Inside Scientology by Janet Reitman

Mrs. Dalloway by Virginia Woolf

Classic. Realistic Fiction. Pretty Writing. Gender. Age. PTSD. 

English 45C

Rating: 4/5

Pages: 190

Started: 5 March 2024
Finished: 10 March 2024

Summary:
    Virginia Woolf's Mrs Dalloway is an exploration of gender, class, mental health, and human nature in the aftermath of World War I. Written in free indirect discourse as a novel-equivalent of a one-shot film and centered around the mental illness of a war veteran and the party of a middle-aged upper-class socialite, the novel tells the story of single day in London, 1923.

Thoughts:
    This was not a super easy book to read, but it was a beautiful one. Woolf has such a precise command over the words she uses, and every paragraph reads like a poem. The free indirect discourse was also fascinating to read, and it felt very interesting to get into so many different characters' heads. The book absolutely did not adhere to the principle of Chekov's gun, which I found a bit frustrating, but it was so intentional I didn't mind too much.
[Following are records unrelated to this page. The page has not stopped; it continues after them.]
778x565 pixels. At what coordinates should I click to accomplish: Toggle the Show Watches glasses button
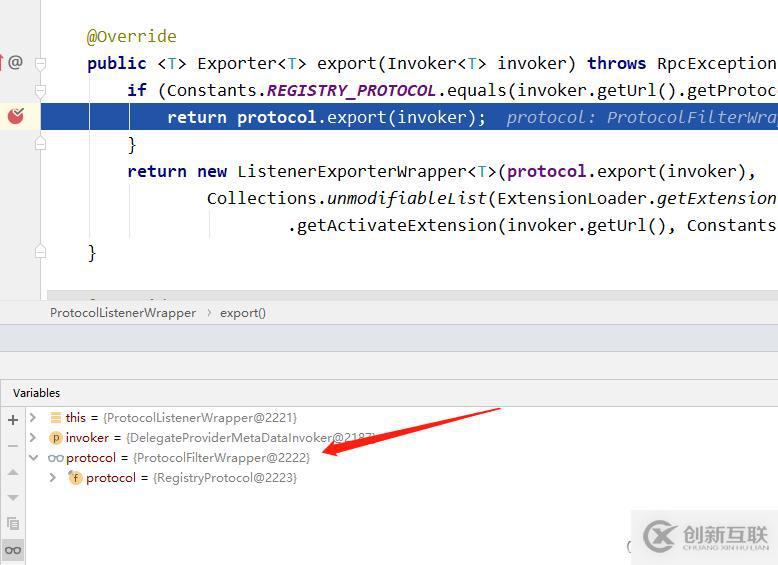(x=13, y=549)
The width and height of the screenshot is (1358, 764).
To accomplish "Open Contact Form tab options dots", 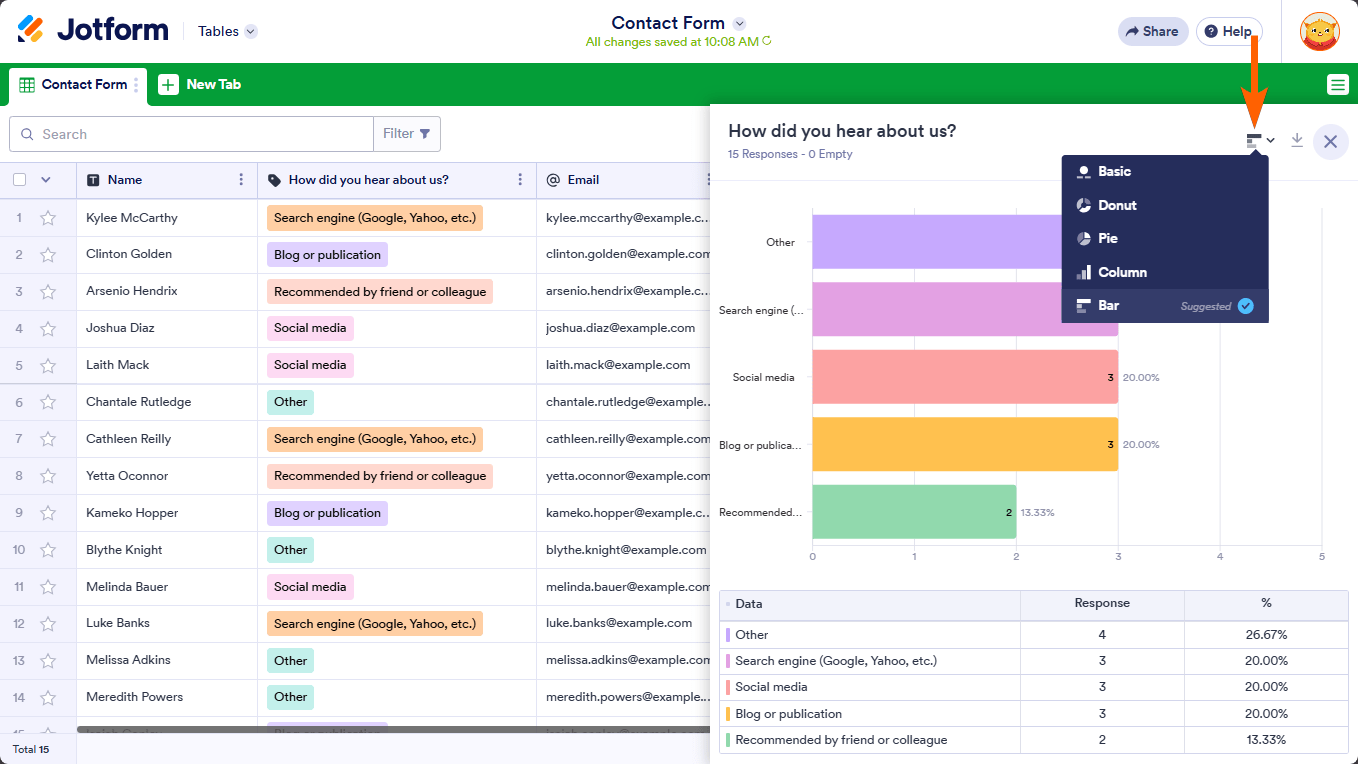I will (137, 85).
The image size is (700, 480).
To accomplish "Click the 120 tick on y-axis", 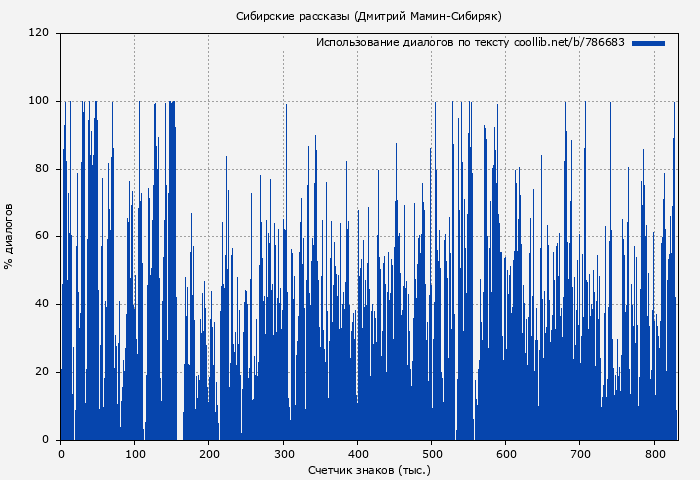I will coord(39,33).
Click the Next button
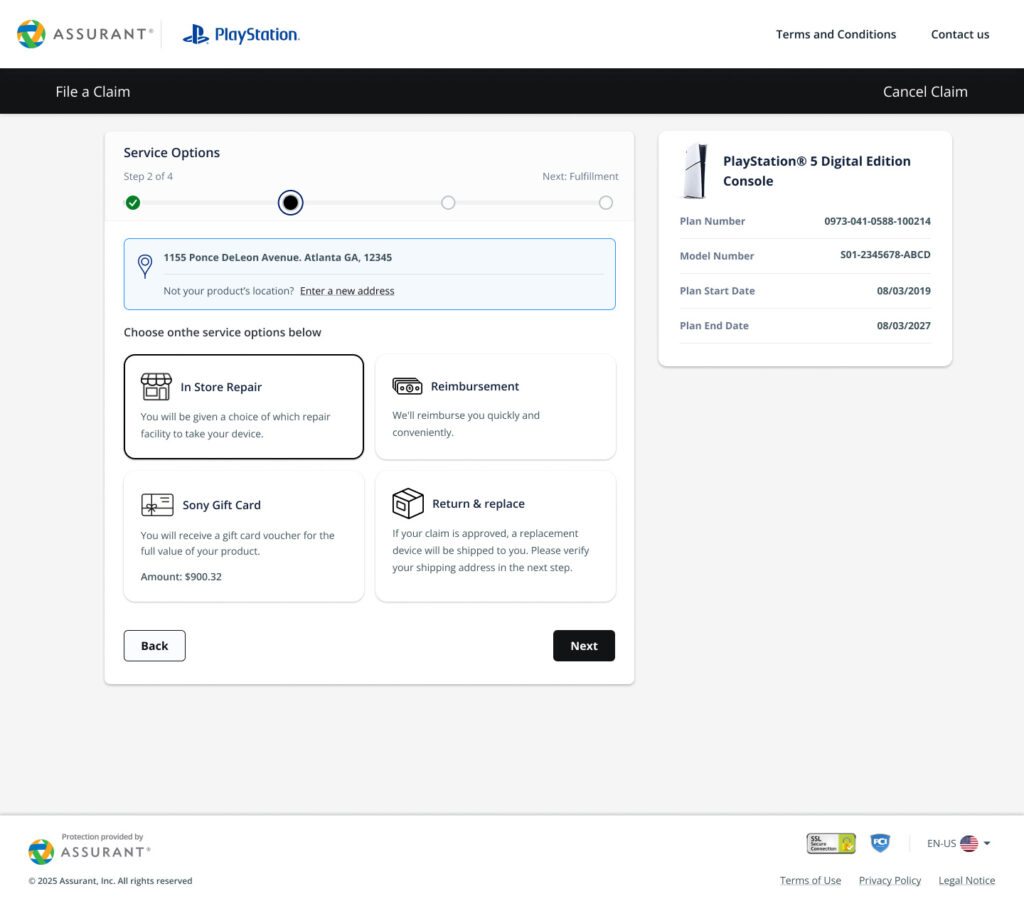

People talk about Clarissa and Septimus as the main characters, which to a point is true because the story mostly focuses on them, and they (especially Clarissa) are the most complex and interesting characters in the story. However, although it seems Clarissa and Septimus, together, are Woolf within the story, I think that the true protagonist of the work is London itself, and the book presents a glimpse into many of its pieces.